Many (not all, analogies always fall apart at a certain level of normalization) facets of the musical chairs game remind me of how asset managers deploy financial risk today. Let’s start with a definition of the game of musical chairs copied from Wikipedia:

“Musical chairs is a game played by a group of people (usually children), often in an informal setting purely for entertainment such as a birthday party. The game starts with any number of players and a number of chairs one fewer than the number of players; the chairs are arranged in a circle facing outward, with the people standing in a circle just outside of that. A non-playing individual plays recorded music or a musical instrument. While the music is playing, the players in the circle walk in unison around the chairs. When the music player suddenly stops the music, everyone must race to sit down in one of the chairs. The player who is left without a chair is eliminated from the game, and one chair is also removed to ensure that there will always be one fewer chair than there are players. The music resumes, and the cycle repeats until there is only one player left in the game, who is the winner.”

In my analogy between asset management and the musical chair game, the chairs are the asset classes, and the people are the investment managers investing in them. The music is the economy, with its rhythm and stops and starts as the “economic cyclicality” complete with aberrations. The non-playing individual represents the government, in control of the said economy.

 

When the music stops

As the music plays all asset managers behave similarly, they follow each other around the room paying attention to asset classes (chairs) close to the next that strike their fancy. They all quickly sit down when just one of them thinks the music has stopped, often atop each other to tap into the same opportunities. The last mover without a chair gets kicked out of the game. Because of their lack of control within each asset class, one asset class (chair) after the other disappears by failing to produce viable returns. In the end, the asset manager with the most cunning hopping strategy (in & out emerging market strategy) wins the musical chair game.
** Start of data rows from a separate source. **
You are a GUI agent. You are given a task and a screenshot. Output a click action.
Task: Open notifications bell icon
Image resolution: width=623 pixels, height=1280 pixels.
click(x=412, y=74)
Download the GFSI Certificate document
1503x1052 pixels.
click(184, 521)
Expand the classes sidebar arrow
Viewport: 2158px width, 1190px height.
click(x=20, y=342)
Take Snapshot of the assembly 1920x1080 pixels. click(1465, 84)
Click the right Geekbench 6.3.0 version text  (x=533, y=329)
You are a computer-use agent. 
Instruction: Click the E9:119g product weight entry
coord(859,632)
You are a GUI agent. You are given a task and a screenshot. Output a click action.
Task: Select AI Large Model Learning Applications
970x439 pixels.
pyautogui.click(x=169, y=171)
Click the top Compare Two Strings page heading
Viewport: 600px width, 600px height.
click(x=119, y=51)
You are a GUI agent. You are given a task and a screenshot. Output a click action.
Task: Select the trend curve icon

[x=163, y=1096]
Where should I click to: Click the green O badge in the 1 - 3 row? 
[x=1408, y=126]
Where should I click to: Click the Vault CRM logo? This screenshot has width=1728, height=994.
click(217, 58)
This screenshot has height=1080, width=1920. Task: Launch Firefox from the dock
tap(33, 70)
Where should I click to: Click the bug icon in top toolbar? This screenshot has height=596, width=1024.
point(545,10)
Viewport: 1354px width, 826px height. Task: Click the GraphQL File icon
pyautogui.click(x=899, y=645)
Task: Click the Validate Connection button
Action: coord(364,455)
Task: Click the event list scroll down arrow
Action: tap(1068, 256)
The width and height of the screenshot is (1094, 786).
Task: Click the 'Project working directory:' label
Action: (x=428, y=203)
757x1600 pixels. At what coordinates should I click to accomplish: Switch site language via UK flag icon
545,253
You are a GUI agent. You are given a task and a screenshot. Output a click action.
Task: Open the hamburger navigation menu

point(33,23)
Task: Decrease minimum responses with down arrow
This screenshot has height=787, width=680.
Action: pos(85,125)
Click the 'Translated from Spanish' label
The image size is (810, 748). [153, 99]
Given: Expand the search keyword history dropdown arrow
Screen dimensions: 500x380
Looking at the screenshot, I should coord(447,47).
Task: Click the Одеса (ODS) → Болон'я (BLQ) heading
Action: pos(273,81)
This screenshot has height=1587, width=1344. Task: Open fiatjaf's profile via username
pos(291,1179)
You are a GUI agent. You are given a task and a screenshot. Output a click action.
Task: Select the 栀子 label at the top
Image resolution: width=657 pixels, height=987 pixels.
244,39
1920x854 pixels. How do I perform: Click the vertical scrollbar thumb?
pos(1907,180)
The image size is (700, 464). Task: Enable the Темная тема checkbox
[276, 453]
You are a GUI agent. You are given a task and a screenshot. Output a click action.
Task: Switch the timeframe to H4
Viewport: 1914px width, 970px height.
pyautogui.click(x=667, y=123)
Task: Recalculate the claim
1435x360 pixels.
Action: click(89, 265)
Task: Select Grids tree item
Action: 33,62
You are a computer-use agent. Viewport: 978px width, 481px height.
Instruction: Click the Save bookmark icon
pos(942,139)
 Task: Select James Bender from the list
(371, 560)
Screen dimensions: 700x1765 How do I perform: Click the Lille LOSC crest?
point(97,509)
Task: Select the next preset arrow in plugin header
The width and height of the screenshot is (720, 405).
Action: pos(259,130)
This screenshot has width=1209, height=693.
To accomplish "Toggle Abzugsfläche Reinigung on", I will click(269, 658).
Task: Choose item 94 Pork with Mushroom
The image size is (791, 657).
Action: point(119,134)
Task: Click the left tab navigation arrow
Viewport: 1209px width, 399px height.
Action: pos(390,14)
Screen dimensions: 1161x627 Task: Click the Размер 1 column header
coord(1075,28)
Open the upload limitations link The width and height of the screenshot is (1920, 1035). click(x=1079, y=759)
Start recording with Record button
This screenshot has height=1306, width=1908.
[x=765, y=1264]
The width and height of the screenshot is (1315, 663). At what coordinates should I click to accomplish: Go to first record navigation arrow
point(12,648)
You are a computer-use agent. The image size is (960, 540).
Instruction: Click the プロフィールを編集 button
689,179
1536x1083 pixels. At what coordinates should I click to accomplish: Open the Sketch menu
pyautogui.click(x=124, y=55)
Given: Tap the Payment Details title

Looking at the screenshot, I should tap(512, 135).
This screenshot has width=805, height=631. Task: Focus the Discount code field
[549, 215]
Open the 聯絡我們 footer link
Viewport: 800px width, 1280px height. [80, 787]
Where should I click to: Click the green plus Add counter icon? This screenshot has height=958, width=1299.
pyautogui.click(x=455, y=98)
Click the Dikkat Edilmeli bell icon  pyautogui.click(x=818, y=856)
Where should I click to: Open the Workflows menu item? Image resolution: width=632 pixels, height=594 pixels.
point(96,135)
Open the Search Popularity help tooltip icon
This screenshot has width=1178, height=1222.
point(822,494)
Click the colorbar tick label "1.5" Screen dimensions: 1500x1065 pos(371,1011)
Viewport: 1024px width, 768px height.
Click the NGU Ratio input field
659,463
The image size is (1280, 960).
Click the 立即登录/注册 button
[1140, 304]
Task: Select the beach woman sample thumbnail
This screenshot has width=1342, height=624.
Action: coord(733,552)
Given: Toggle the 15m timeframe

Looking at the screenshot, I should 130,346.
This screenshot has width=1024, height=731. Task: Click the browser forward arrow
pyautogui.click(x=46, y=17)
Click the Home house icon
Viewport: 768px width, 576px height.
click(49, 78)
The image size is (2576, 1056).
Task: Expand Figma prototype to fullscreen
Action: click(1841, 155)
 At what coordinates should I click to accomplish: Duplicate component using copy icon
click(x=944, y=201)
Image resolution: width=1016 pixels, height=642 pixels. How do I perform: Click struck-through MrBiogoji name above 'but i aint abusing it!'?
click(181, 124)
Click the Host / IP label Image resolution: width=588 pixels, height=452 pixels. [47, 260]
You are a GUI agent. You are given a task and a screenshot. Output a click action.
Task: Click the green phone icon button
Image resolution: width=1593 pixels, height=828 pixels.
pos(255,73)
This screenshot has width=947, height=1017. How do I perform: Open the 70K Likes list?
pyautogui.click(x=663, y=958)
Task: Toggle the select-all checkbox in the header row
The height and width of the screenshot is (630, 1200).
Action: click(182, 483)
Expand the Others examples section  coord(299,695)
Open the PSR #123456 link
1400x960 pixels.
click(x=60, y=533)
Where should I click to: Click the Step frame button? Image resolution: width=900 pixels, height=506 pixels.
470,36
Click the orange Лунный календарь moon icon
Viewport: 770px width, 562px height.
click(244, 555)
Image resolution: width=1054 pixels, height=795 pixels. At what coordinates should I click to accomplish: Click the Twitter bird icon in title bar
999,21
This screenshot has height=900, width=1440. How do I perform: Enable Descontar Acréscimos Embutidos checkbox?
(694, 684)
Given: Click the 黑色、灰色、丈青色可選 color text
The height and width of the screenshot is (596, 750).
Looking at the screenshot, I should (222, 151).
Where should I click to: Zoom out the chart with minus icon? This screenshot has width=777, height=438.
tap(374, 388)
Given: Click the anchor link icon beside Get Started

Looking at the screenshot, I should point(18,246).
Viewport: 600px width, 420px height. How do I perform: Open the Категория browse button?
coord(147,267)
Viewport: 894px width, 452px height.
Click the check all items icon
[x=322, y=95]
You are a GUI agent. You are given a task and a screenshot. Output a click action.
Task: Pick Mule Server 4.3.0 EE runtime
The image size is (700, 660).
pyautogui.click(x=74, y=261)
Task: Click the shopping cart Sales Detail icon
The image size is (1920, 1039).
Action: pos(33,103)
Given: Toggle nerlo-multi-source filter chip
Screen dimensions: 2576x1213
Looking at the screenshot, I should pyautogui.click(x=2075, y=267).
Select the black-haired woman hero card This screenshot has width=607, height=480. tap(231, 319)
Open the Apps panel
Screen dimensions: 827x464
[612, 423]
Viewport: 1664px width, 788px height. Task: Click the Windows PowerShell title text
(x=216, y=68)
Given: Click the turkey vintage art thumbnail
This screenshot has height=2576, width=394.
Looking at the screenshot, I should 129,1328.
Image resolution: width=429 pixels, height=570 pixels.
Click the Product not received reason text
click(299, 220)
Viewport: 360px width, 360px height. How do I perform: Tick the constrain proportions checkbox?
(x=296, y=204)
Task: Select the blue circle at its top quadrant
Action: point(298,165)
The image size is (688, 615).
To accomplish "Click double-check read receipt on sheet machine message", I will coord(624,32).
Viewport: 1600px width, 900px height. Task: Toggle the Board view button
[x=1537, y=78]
Financiers who deploy musical chair diversification strategies, unaware that the flawed risk they implement in each, will consistently deflate the opportunity for the underlying asset and industry. And each time the music slows or stops, they lose another asset class. Not because the inherent greenfield opportunity fails, but because the financial arbitrage a top, stacked ten levels deep, systematically fails to recognize the many prime opportunities subprime arbitrage will never be able to detect.

 

We are responsible

In the end, most of us blame the non-playing individual – our government – forever stopping the music.

And while our government certainly has a vital role in defining how the game is being played, it should not be held responsible for the financial malaise that is the result of our misguided application of risk. Yes, we do lack an economic framework that protects the interests of our country over the selfish interests of finance. And yes, I will provide some analysis and solutions for that as well.

But in the game of musical chairs, finance, and life no matter who plays the music, or what music is being played, the buck stops with ourselves.

 

The sign of an intelligent nation is its willingness and ability to reinvent itself, upstream. Let’s inspire the world with new rigors of excellence we first and successfully apply to ourselves.